* Task description *
Please repeat the court opinion word for word, from "ID: 9776869" to "(dissenting).".

* Passage shown *

● ● ● ● ● ● ●

Court Opinion

ID: 9776869
Source: CourtListenerOpinion
Date Created: 2023-08-29 19:47:16.688335+00
Date Added: 2024-06-11T07:32:43.851903
License: Public Domain

MORRISON, Judge
(dissenting).
My Brethren overrule appellant’s motion for rehearing, but I cannot bring myself to join them in such action. This is so because after further study, I have become convinced that the following portion of the opinion which I prepared originally is entirely erroneous, to-wit: “His claim that the court erred in permitting the prosecutor to question appellant as to the truthfulness of his statement, to which question the appellant answered, ‘The things in the statement are not- true’, need not be *439considered because even if inadmissible, the jury was not present, and this Court has always held that the court is presumed not to have considered inadmissible evidence.” I would be a poor judge indeed if I was not always ready to admit that I had erred. I overlooked the fact that appellant was questioned repeatedly, over strenuous objections, about the truth or falsity of certain admissions contained in the confession; for example, he was asked, “You told Officer Dunlap the truth when you gave him the statement and the things that went into the statement are the things that you told Officer Dunlap?”
It is now apparent that the question here presented may not be disposed of, as I did originally, by reference to Texas procedure because it has reached Federal Constitutional dimensions. My conviction arises from a re-examination of Rogers v. Richmond, 365 U.S. 534, 81 S.Ct. 735, 5 L.Ed.2d 760, and cases which followed the holding of the Supreme Court in that case. In Rogers, supra, the Supreme Court of the United States was reviewing a State court conviction where the trial court in the absence of the jury on a hearing as to the voluntary nature of the confession had considered the truth or falsity of the confession as one element of its reliability authorizing its introduction. The Court in reversing the State court conviction said, “Any consideration of this ‘reliability’ element was constitutionally precluded, precisely because the force which it carried with the trial judge cannot be known.” Rogers, supra, was later cited as authority on this question in Jackson v. Denno, 378 U.S. 368, 84 S.Ct. 1774, 12 L.Ed.2d 908; see also 1 A.L.R.3d 1205. This latter case was the basis for the reversal of our own decision in Lopez v. State, 366 S.W.2d 587.

● ● ● ● ● ● ●

* Provided records *
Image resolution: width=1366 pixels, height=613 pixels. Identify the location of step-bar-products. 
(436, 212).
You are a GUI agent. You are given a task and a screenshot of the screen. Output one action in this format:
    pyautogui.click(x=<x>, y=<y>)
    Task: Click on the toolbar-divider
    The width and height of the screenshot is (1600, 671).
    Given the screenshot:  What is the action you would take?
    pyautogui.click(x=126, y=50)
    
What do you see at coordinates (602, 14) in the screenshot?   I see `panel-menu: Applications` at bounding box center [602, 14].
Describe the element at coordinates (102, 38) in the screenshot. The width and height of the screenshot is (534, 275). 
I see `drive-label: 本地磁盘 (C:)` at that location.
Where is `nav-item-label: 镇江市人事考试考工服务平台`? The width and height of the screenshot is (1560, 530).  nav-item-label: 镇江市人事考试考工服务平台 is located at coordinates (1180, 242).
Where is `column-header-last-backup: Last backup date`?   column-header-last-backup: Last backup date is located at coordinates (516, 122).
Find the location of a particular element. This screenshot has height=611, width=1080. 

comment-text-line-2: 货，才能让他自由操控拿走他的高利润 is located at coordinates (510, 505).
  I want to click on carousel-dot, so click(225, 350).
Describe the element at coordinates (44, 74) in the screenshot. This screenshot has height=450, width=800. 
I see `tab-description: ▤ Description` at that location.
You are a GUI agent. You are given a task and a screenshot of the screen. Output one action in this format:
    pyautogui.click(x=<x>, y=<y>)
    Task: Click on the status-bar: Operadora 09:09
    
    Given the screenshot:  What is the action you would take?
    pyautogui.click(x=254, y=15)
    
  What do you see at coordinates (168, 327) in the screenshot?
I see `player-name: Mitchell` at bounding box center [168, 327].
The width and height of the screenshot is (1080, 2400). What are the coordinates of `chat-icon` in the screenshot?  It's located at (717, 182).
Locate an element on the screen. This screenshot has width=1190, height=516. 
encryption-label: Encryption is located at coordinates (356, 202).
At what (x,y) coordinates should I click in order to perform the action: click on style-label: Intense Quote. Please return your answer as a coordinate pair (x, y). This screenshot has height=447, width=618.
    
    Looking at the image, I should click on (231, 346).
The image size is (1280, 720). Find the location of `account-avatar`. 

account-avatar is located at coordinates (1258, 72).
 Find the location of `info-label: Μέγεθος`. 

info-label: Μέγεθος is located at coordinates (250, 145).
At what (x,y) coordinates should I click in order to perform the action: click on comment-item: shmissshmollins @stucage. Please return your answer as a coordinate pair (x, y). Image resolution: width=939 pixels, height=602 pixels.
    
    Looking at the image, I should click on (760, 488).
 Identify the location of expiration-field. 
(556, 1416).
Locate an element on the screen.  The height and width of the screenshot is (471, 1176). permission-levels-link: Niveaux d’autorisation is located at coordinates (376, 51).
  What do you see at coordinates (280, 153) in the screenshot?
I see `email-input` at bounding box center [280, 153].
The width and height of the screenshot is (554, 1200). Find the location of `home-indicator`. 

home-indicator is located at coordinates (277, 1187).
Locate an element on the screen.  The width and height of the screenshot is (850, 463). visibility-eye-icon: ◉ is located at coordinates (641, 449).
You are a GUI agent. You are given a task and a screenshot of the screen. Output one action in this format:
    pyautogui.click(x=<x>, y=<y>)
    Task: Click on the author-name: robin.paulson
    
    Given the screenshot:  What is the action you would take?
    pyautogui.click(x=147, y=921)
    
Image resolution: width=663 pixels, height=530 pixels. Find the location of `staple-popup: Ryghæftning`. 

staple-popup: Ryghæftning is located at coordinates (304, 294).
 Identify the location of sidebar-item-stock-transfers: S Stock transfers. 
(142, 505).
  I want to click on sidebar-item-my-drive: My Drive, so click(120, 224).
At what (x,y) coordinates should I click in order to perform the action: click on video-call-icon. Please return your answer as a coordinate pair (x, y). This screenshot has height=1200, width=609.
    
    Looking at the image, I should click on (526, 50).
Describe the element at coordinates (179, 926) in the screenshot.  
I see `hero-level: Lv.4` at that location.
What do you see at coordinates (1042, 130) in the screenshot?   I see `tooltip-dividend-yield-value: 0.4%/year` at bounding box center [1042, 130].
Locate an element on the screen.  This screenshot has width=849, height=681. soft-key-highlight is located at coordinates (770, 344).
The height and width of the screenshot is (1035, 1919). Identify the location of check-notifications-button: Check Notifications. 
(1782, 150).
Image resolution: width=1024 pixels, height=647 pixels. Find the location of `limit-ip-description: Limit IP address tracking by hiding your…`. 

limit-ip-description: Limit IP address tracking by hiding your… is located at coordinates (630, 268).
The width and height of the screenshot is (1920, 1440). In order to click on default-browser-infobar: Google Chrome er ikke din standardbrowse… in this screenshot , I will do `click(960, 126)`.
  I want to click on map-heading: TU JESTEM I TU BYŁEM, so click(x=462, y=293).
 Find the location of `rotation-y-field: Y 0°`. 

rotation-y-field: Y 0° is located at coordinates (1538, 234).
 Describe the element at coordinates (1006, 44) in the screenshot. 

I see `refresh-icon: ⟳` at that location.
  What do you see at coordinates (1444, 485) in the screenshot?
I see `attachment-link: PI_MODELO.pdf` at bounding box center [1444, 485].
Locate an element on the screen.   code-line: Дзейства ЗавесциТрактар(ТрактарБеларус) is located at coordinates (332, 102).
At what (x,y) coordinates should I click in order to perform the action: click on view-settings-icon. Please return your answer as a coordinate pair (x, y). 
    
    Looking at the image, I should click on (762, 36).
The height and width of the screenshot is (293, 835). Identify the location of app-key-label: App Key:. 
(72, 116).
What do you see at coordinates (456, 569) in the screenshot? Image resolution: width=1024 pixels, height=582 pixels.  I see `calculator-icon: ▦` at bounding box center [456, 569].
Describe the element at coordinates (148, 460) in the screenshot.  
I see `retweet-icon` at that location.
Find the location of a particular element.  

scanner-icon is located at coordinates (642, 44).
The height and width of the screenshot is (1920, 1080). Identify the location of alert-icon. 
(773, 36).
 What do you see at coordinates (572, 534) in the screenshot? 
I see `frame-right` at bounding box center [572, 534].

● ● ● ● ● ● ●

* Solution *
ID: 9776869
Source: CourtListenerOpinion
Date Created: 2023-08-29 19:47:16.688335+00
Date Added: 2024-06-11T07:32:43.851903
License: Public Domain

MORRISON, Judge
(dissenting).